Jeans’ views on cosmology are very revealing. He is writing within 5 years of the discovery of the expansion of the universe by Lemaitre (first!) and Hubble. Jeans says:
“… we cannot say anything with certainty on the age of the universe until we know the truth as to the apparent recession of the nebulae. If these prove to be real, it will become necessary to pack all the events of astronomy, somehow or other, into a past of a few thousand millions of years. At present the whole general evidence of astronomy seems to cry out in protest against so short a past; it hardly seems possible to account for the present arrangement of the stars if their lives have been as short as this. I think it most likely that the apparent recessions of the nebulae will prove to be spurious, in which case the arrangement of the stars points to a past of millions of millions of years.”
With hindsight, we know that Jeans was wrong. The recessions of the nebulae are not spurious (though Hubble’s estimate of the age of the universe was in error), and indicate an age for the universe of around 13.7 billion (thousand million) years. So what are these “arrangements of the stars” that demand a longer timescale? I’m not sure what Jeans is referring to. My first guess is that the arrangement of stars into stable (relaxed, virialised) disk galaxies via two body interactions implies a timescale much longer than the age of the universe. Ideas? How good were estimates of the lifetimes of stars in the early 1930’s?
What shape is our universe?
“… modern astronomy regards the universe as a finite closed space, as finite as the surface of the earth, and if [the astronomer] is not yet acquainted with the whole universe, he has good reason to hope that he will be before very long.
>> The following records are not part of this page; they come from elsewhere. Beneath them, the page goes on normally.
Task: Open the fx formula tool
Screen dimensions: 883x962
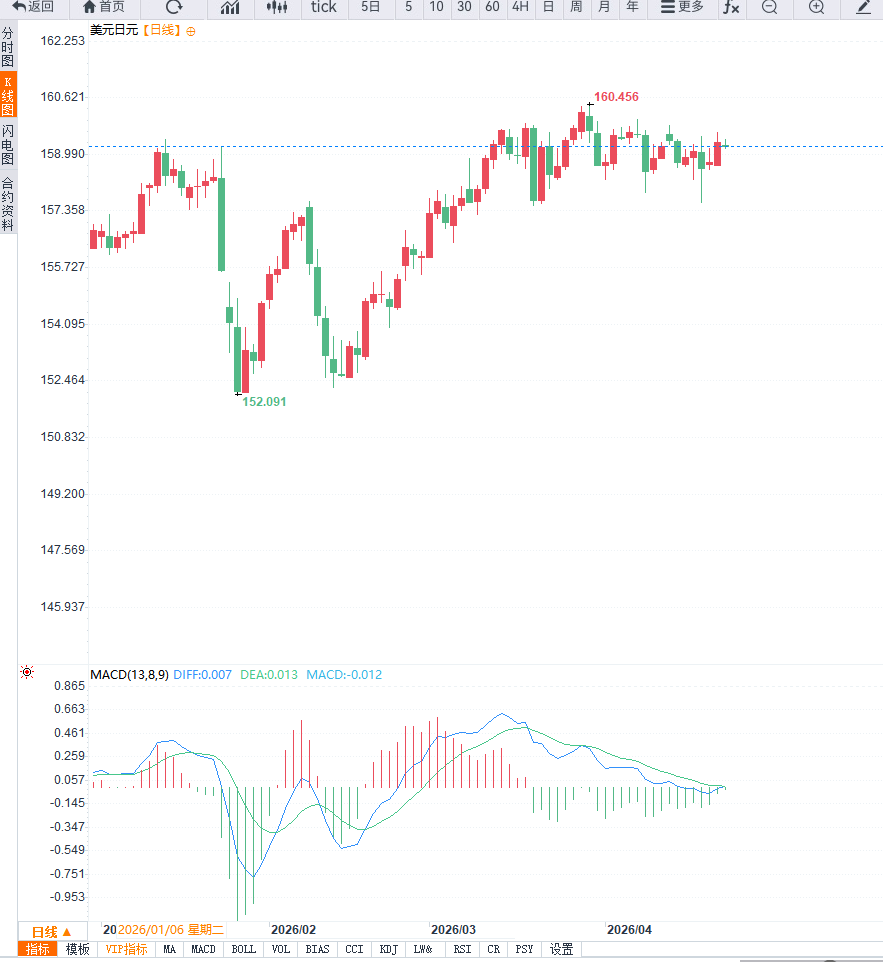Action: [x=731, y=8]
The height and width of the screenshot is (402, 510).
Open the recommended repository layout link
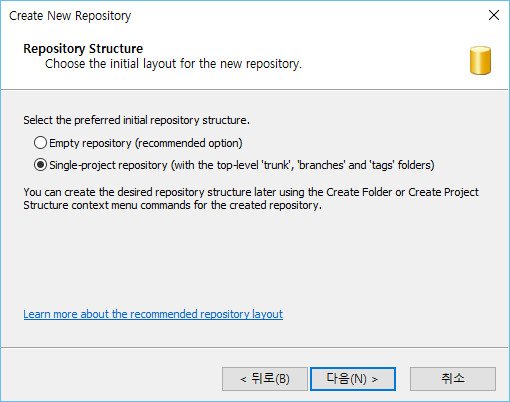153,314
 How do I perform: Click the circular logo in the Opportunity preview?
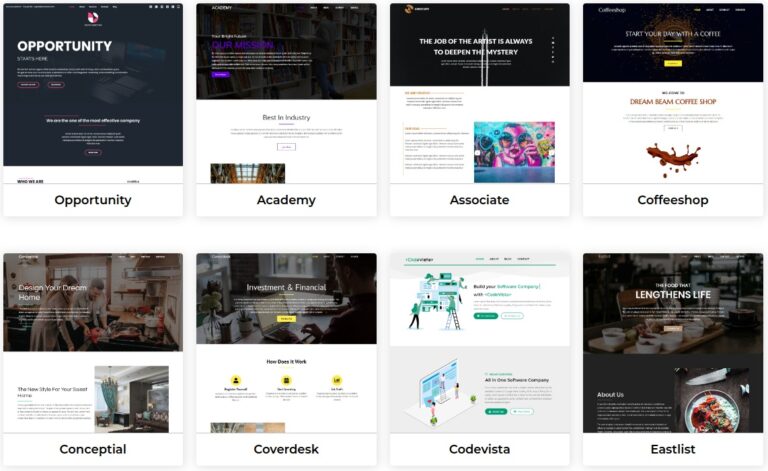click(x=93, y=18)
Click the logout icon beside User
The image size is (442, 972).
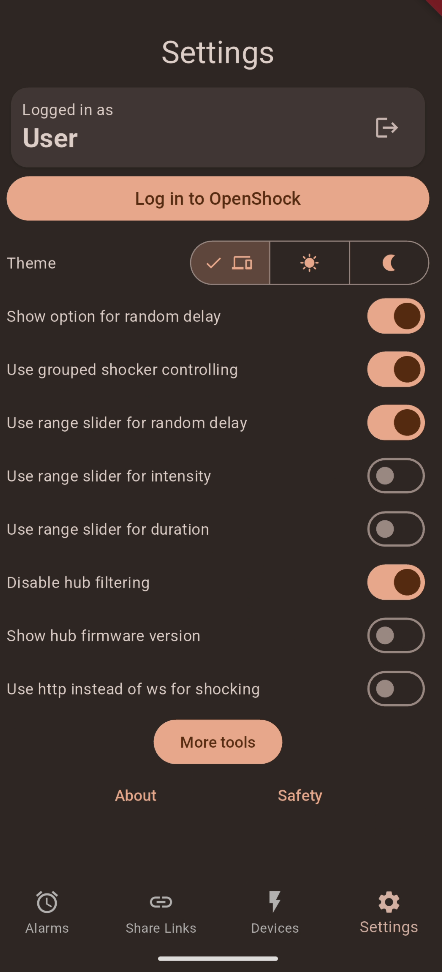coord(386,128)
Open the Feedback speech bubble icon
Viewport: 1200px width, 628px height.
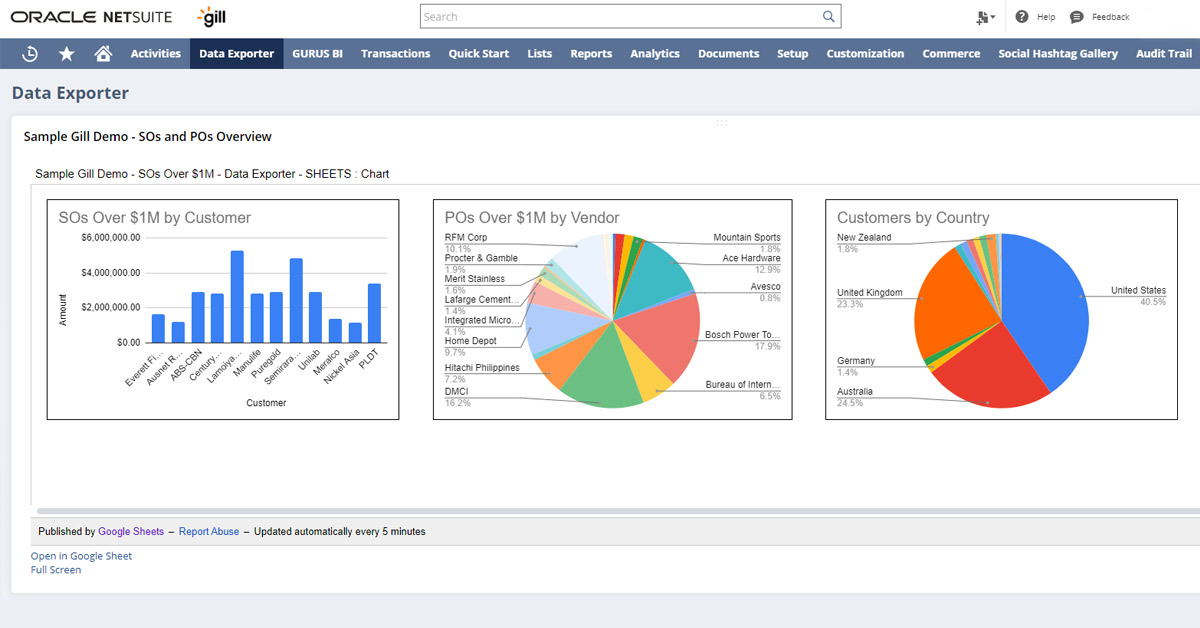click(x=1077, y=17)
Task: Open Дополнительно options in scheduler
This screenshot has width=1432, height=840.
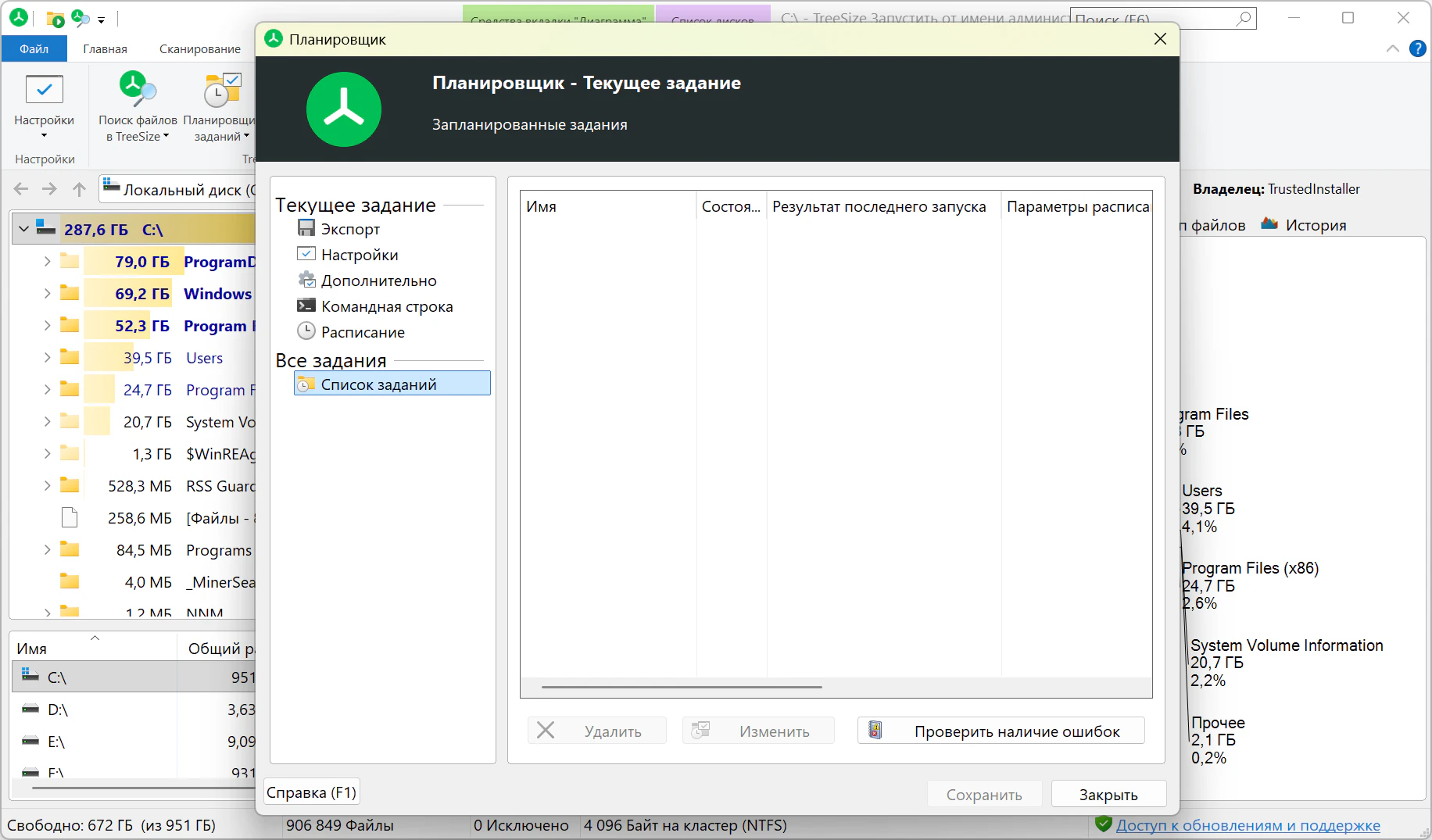Action: point(378,281)
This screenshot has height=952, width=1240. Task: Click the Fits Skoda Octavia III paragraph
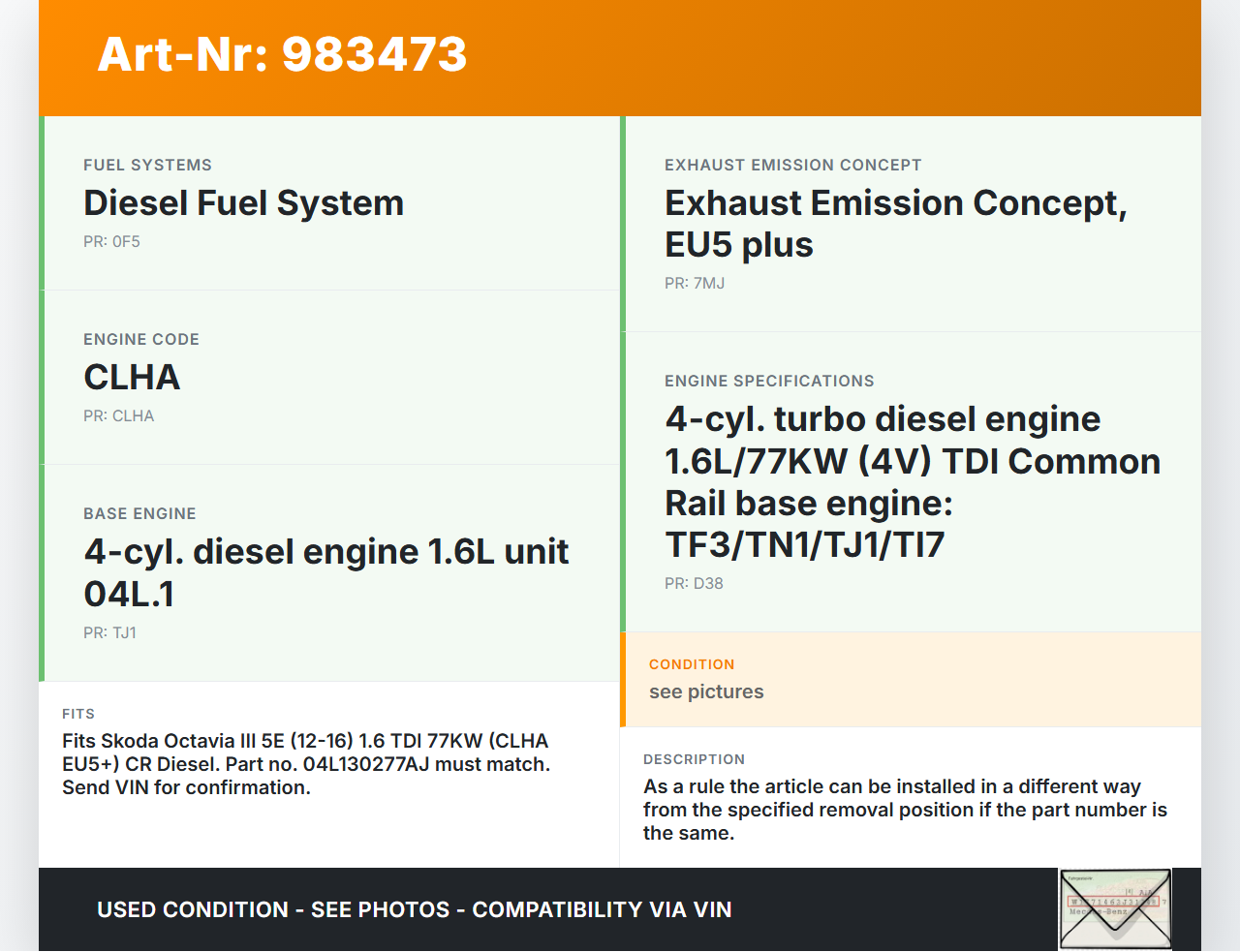[x=306, y=764]
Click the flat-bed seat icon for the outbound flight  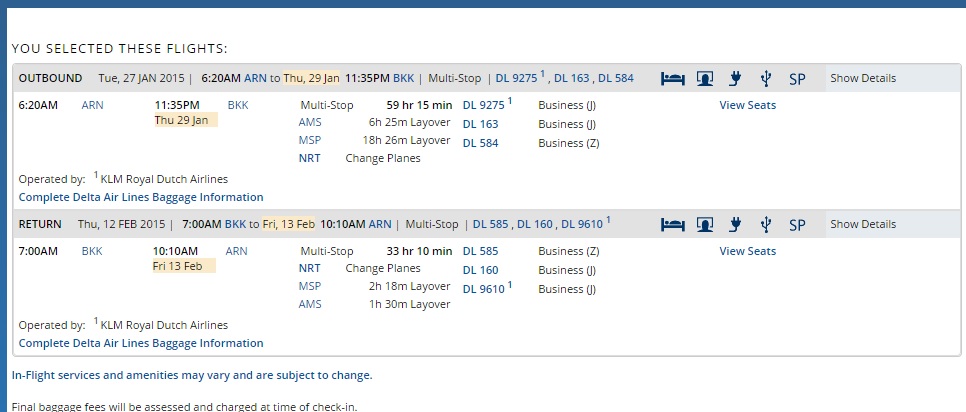[672, 78]
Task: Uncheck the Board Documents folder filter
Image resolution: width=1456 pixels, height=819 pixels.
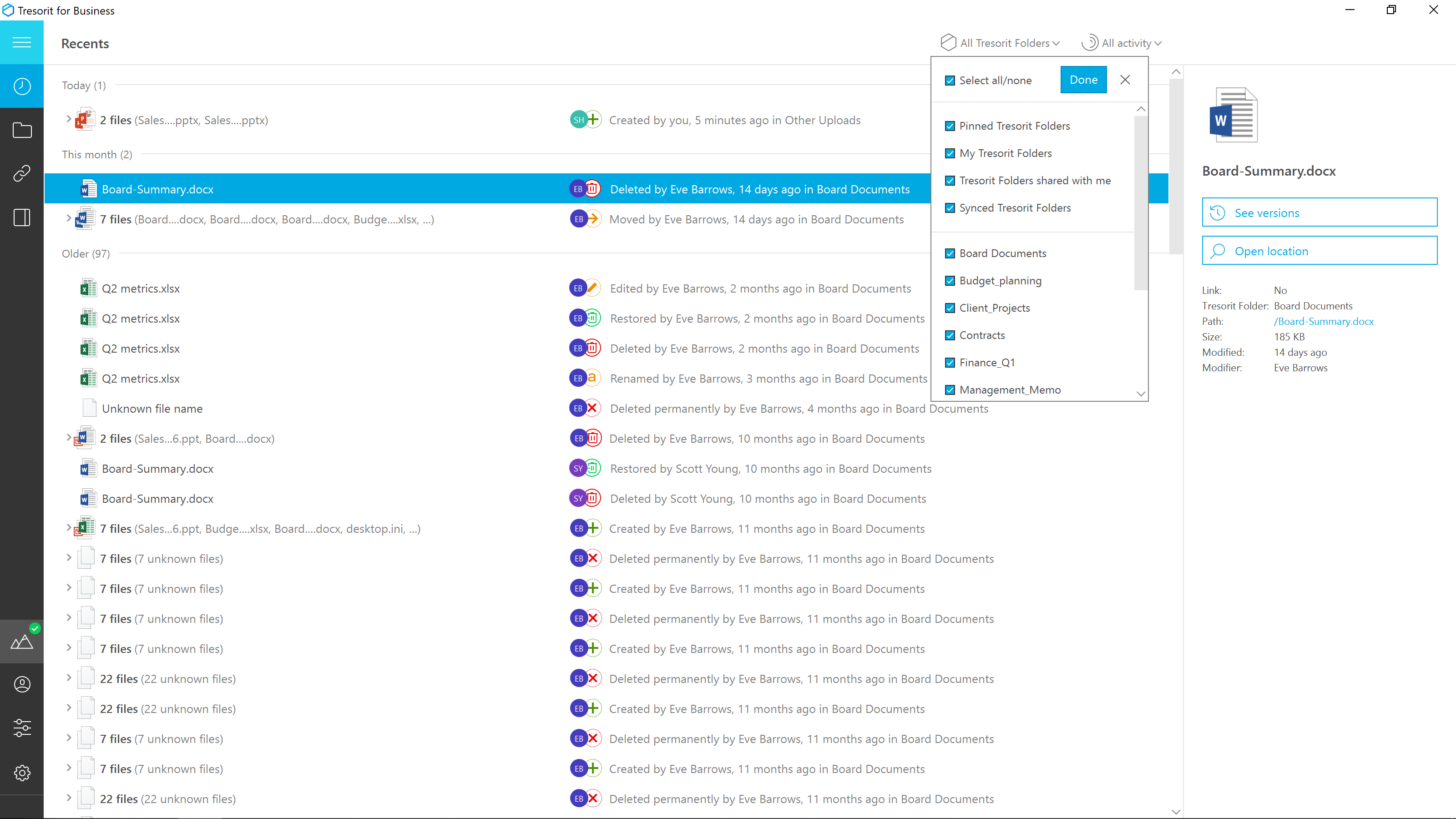Action: coord(950,253)
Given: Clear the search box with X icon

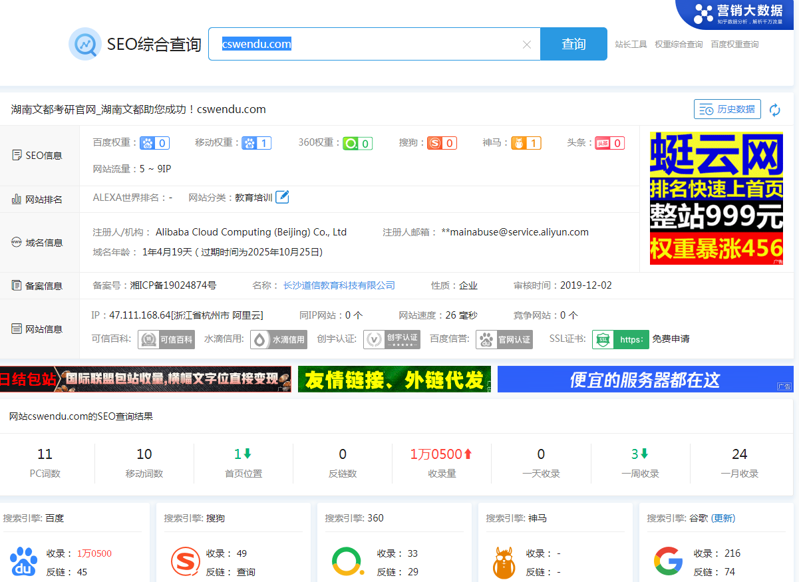Looking at the screenshot, I should tap(527, 45).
We are beginning to think of the universe as … something enormously big, but nevertheless not infinitely big; something whose limits we can fix; something capable of being imagined and studies as a single complete whole. … If [Einstein’s] theory of relativity is true, space cannot go on for ever; it must bend back on itself like the surface of the earth.”
This sounds strange to modern cosmologists. We think that there are three geometries – flat, hyperbolic and spherical – and the geometry of the universe depends on the amount of matter-energy that it contains. Why does Jeans only consider the spherical geometry? Again, I’m guessing … I can think of two reasons. It might be that, writing in 1931, only the spherical case was known. The derivation of the full Robertson-Walker metric, with its three geometry cases, was in 1935. In (the 1931 translation of) Lemaitre’s 1927 paper, he begins by saying:
According to the theory of relativity, a homogeneous universe may exist such that all positions in space are completely equivalent; there is no centre of gravity. The radius of space R is constant … straight lines starting from a point come back to their origin after having travelled a path of length pi R; the volume of space has a finite value pi^2 R^3 … Two solutions have been proposed [that of de Sitter and that of Einstein].
There is no mention of the other cases.
There is another option, going back to Einstein and highlighted by Misner, Thorne and Wheeler (pg 704):
Thus we may present the following arguments against the conception of a space-infinite, and for the conception of a space-bounded, universe:
1. From the standpoint of the theory of relativity, the condition for a closed surface is very much simpler than the corresponding boundary condition at infinity of the quasi-Euclidean structure of the universe.
2. The idea that Mach expressed, that inertia depends upon the mutual action of bodies, is contains, to a first approximation, in the equations of the theory of relativity; But this idea of Mach’s corresponds only to a finite universe, bounded in space, and not to a quasi-Euclidean, infinite universe”. [Einstein (1950)]
If Jeans followed Einstein on this, the flat and open geometries are not ignored but discarded as unphysical. Note also, with MTW, that flat and curved geometries do not determine the topology of the universe. For example, a geometrically flat universe could have the topology of a torus (donut), and thus be finite.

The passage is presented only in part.